Transparency and underwriting discipline are equally important.
“Valuation transparency is another factor. Private markets do not have continuous price discovery. Underwriting discipline and manager selection are critical.”
He added that diversification can help mitigate uncertainty in rapidly evolving sectors such as artificial intelligence.
“Concentration risk may be the biggest practical issue. In fast moving sectors like AI, it is very difficult to predict the ultimate winner. A diversified approach across multiple leading companies can help manage that risk. Pre-IPO exposure should be a strategic allocation within a broader portfolio, not a speculative trade.”
The rise of ‘index-scale’ IPOs
Looking ahead, Bala expects the emergence of mega-listings to accelerate as private capital continues expanding.
“Yes, I believe we will see more of them,” he said. “As private capital continues to scale, companies will come public at increasingly larger valuations. When that happens, index inclusion and passive flows become central to the process.”
That shift could alter price discovery and reshape the competitive landscape for asset managers.

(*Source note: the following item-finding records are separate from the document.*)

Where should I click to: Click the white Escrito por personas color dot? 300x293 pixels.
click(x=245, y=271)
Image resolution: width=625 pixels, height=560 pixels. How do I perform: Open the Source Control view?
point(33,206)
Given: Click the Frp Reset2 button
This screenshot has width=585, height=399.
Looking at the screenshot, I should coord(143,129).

“It has implications for active managers because price discovery may be influenced more heavily by structural flows. It reinforces the growing role of ETFs in capital allocation. And it changes how we think about IPO pricing, which historically was about raising growth capital,” he said, concluding that “the investment lifecycle has evolved. The IPO is no longer the beginning of the growth story. In many cases, it is the transition point. Portfolio construction needs to reflect that reality.”